◆ Task item ◆
Give back every record word for word, keeping the pictures out.

◆ Input records ◆

BEGIN

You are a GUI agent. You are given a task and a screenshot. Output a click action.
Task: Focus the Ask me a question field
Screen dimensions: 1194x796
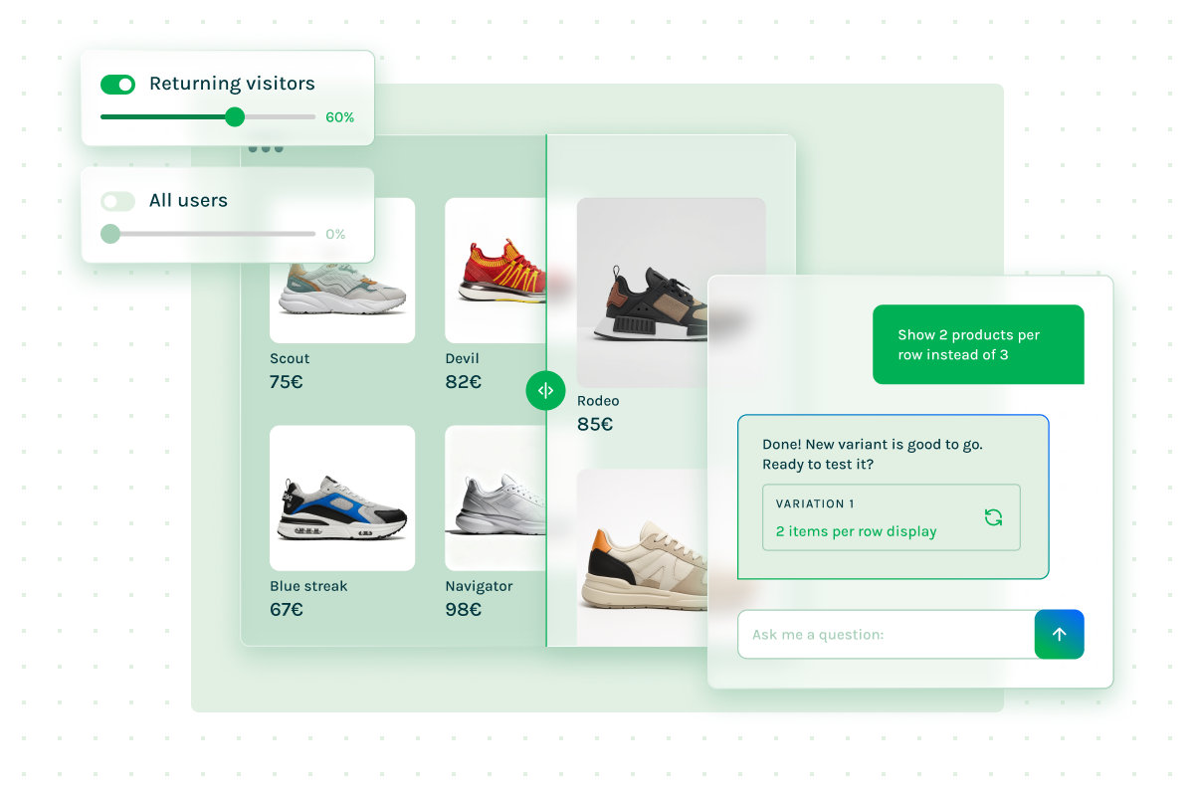click(x=887, y=634)
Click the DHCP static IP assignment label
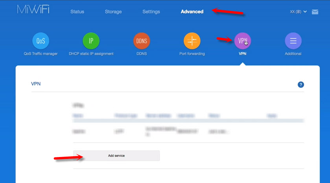Viewport: 330px width, 183px height. click(x=91, y=54)
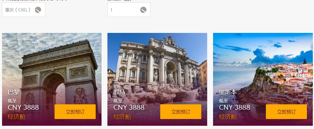Click 经济舱 label under the Paris price
The image size is (314, 129).
click(x=17, y=117)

END

◆ Your solution ◆
You are a GUI agent. You are given a task and a screenshot. Output a click action.
Task: Focus the Ask me a question field
Screen dimensions: 1194x796
click(x=887, y=634)
Click the DHCP static IP assignment label
Viewport: 330px width, 183px height. click(x=91, y=54)
Click 经济舱 label under the Paris price
The image size is (314, 129).
click(x=17, y=117)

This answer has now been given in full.